Background Pain in patients with rheumatoid arthritis (RA) is the most common and troublesome symptom, occurs frequently in many sites in the muscular-skeletal system, causes fatigue and functional impairment. The origin of pain in RA may be inflammatory and/or other, such as increased sensitivity to pain, fibromyalgia and osteoarthritis.

Objectives To study unacceptable pain in an inception cohort of patients with RA at 15 years follow-up

Methods This study concerns 477 patients from the BARFOT inception cohort study, consisting of 839 patients with early RA, who have passed the pre-defined 15 year follow-up visit. Unacceptable pain (UP) was defined as ≥40 mm on a continuous VAS pain scale of 100 mm with the ends “no pain” and “worst possible pain” (1). ADL- function was assessed by the HAQ test, physical function by the SOFI test and joint damage by the van der Heijde modified Sharp method. Remission was defined as DAS28 ≤2.6.

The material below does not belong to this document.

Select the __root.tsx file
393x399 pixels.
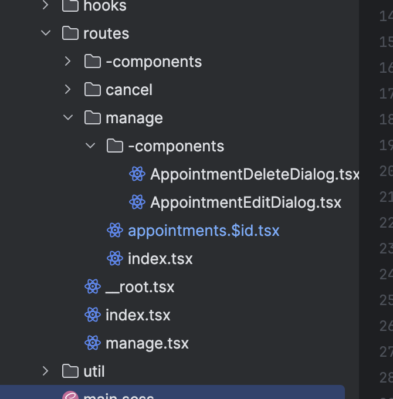140,287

The prevalence of UP over time as well as the relationship of UP with clinical variables were assessed. Baseline predictors of UP after 15 years were evaluated by logistic regression.

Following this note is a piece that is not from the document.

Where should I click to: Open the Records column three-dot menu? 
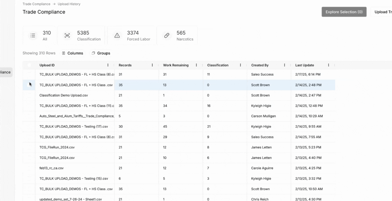point(152,65)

Results The mean baseline VAS pain was 45 mm, decreased after 6 months to 29 and remained after that fairly stable through the years ending in 31 at 15 years. UP followed a similar course with 56% of the patients at baseline, which decreased to 30% after 6 months and then behaved stable until 15 years, 34%. Seventy-seven per cent of the patients with UP were not in remission at 15 years, while 23% had UP in spite of being in remission.

Patients with UP who were in remission at the 15 years visit had higher mean age (p=0.004), ESR (p=0.001) and SOFI (p=0.001) than patients without UP.

Patients with UP who were not in remission at this point in time were more often women (0.008) and had more tender joints (p=0.001) than patients who did not have UP.

In both remission groups the mean DAS28, patient global assessment and HAQ were higher in patients with UP compared with patients without.

The means of the x-ray joint damage scores - total score, erosion and joint space narrowing scores - were very similar among patients with or without UP, statistically not significant.

A logistic regression analysis of the ability of baseline variables to predict UP at 15 years was performed. It was shown that female gender and baseline pain independently predicted unacceptable pain at 15 years in patients not in remission while in patients in remission high age and ESR were independent predictors.

Conclusions Pain is a frequent and relentless suffering during the long-term course of rheumatoid arthritis. In this study, 34% of the patients had unacceptable pain 15 years after diagnosis indicating unsatisfactory treatment. Unacceptable pain also occurred in patients in remission indicating that pain in RA is multifactorial. Therefore, the cause of pain should be identified and treatment initiated accordingly.


  1. Altawil, R. Pain mechanisms of fatigue and autonomic function in rheumatoid arthritis [dissertation]. Stockholm: Karolinska Institutet; 2016.